Format the data below as a numbered list, one line per item, with blank lines omitted.

[Begin Data excerpts]

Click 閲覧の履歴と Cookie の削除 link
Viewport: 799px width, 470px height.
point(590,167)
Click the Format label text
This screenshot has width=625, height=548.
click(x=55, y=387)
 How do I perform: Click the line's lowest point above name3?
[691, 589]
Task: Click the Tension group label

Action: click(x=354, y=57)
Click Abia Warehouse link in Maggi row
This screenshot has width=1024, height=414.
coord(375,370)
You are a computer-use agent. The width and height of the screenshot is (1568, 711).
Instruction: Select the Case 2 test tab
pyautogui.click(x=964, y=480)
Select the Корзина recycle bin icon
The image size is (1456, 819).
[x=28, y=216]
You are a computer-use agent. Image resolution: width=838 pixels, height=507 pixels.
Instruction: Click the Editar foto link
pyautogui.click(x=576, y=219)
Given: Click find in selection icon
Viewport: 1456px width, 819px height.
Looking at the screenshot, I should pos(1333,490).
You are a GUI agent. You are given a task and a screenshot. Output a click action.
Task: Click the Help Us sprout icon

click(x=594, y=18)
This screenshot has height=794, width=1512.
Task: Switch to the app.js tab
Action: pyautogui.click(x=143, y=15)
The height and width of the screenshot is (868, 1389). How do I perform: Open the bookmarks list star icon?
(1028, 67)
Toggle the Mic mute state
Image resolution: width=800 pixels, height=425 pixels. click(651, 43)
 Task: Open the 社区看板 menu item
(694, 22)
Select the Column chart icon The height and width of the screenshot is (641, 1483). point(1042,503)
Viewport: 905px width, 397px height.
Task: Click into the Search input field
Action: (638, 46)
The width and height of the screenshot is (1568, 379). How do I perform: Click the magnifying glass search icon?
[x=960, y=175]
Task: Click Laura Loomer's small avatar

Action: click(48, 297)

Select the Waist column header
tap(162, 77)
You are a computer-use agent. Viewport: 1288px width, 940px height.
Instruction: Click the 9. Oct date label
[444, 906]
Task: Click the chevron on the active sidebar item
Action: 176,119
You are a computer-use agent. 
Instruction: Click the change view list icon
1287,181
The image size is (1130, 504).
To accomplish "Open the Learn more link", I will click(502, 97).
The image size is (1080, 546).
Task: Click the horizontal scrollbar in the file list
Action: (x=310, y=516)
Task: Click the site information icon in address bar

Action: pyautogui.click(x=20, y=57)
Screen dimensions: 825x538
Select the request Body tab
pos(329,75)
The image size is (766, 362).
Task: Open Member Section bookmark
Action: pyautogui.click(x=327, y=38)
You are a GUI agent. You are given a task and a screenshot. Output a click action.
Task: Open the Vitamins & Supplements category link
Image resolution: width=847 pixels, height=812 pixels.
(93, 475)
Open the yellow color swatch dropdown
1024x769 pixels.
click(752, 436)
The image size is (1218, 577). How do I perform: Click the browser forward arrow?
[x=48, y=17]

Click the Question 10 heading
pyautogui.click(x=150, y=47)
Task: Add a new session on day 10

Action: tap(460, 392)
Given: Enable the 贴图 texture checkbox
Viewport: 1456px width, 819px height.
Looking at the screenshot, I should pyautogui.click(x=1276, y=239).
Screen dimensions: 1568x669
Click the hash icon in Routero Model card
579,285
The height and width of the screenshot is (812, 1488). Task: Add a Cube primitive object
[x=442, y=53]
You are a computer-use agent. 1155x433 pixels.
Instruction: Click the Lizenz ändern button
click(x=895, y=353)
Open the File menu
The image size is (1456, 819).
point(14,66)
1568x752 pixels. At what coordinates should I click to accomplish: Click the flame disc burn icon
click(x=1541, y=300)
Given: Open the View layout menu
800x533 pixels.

[End Data excerpts]

#### Output of the task
1. Click 閲覧の履歴と Cookie の削除 link
2. Viewport: 799px width, 470px height.
3. point(590,167)
4. Click the Format label text
5. This screenshot has width=625, height=548.
6. click(x=55, y=387)
7.  How do I perform: Click the line's lowest point above name3?
8. [691, 589]
9. Task: Click the Tension group label
10. Action: click(x=354, y=57)
11. Click Abia Warehouse link in Maggi row
12. This screenshot has width=1024, height=414.
13. coord(375,370)
14. You are a computer-use agent. The width and height of the screenshot is (1568, 711).
15. Instruction: Select the Case 2 test tab
16. pyautogui.click(x=964, y=480)
17. Select the Корзина recycle bin icon
18. The image size is (1456, 819).
19. [x=28, y=216]
20. You are a computer-use agent. Image resolution: width=838 pixels, height=507 pixels.
21. Instruction: Click the Editar foto link
22. pyautogui.click(x=576, y=219)
23. Given: Click find in selection icon
24. Viewport: 1456px width, 819px height.
25. Looking at the screenshot, I should pos(1333,490).
26. You are a GUI agent. You are given a task and a screenshot. Output a click action.
27. Task: Click the Help Us sprout icon
28. click(x=594, y=18)
29. This screenshot has height=794, width=1512.
30. Task: Switch to the app.js tab
31. Action: pyautogui.click(x=143, y=15)
32. The height and width of the screenshot is (868, 1389). How do I perform: Open the bookmarks list star icon?
33. (1028, 67)
34. Toggle the Mic mute state
35. Image resolution: width=800 pixels, height=425 pixels. click(651, 43)
36.  Task: Open the 社区看板 menu item
37. (694, 22)
38. Select the Column chart icon The height and width of the screenshot is (641, 1483). point(1042,503)
39. Viewport: 905px width, 397px height.
40. Task: Click into the Search input field
41. Action: (638, 46)
42. The width and height of the screenshot is (1568, 379). How do I perform: Click the magnifying glass search icon?
43. [x=960, y=175]
44. Task: Click Laura Loomer's small avatar
45. Action: click(48, 297)
46. Select the Waist column header
47. tap(162, 77)
48. You are a computer-use agent. Viewport: 1288px width, 940px height.
49. Instruction: Click the 9. Oct date label
50. [444, 906]
51. Task: Click the chevron on the active sidebar item
52. Action: 176,119
53. You are a computer-use agent. 
54. Instruction: Click the change view list icon
55. 1287,181
56. The image size is (1130, 504).
57. To accomplish "Open the Learn more link", I will click(502, 97).
58. The image size is (1080, 546).
59. Task: Click the horizontal scrollbar in the file list
60. Action: (x=310, y=516)
61. Task: Click the site information icon in address bar
62. Action: pyautogui.click(x=20, y=57)
63. Screen dimensions: 825x538
64. Select the request Body tab
65. pos(329,75)
66. The image size is (766, 362).
67. Task: Open Member Section bookmark
68. Action: pyautogui.click(x=327, y=38)
69. You are a GUI agent. You are given a task and a screenshot. Output a click action.
70. Task: Open the Vitamins & Supplements category link
71. Image resolution: width=847 pixels, height=812 pixels.
72. (93, 475)
73. Open the yellow color swatch dropdown
74. 1024x769 pixels.
75. click(752, 436)
76. The image size is (1218, 577). How do I perform: Click the browser forward arrow?
77. [x=48, y=17]
78. Click the Question 10 heading
79. pyautogui.click(x=150, y=47)
80. Task: Add a new session on day 10
81. Action: tap(460, 392)
82. Given: Enable the 贴图 texture checkbox
83. Viewport: 1456px width, 819px height.
84. Looking at the screenshot, I should pyautogui.click(x=1276, y=239).
85. Screen dimensions: 1568x669
86. Click the hash icon in Routero Model card
87. 579,285
88. The height and width of the screenshot is (812, 1488). Task: Add a Cube primitive object
89. [x=442, y=53]
90. You are a computer-use agent. 1155x433 pixels.
91. Instruction: Click the Lizenz ändern button
92. click(x=895, y=353)
93. Open the File menu
94. The image size is (1456, 819).
95. point(14,66)
96. 1568x752 pixels. At what coordinates should I click to accomplish: Click the flame disc burn icon
97. click(x=1541, y=300)
98. Given: Open the View layout menu
99. 800x533 pixels.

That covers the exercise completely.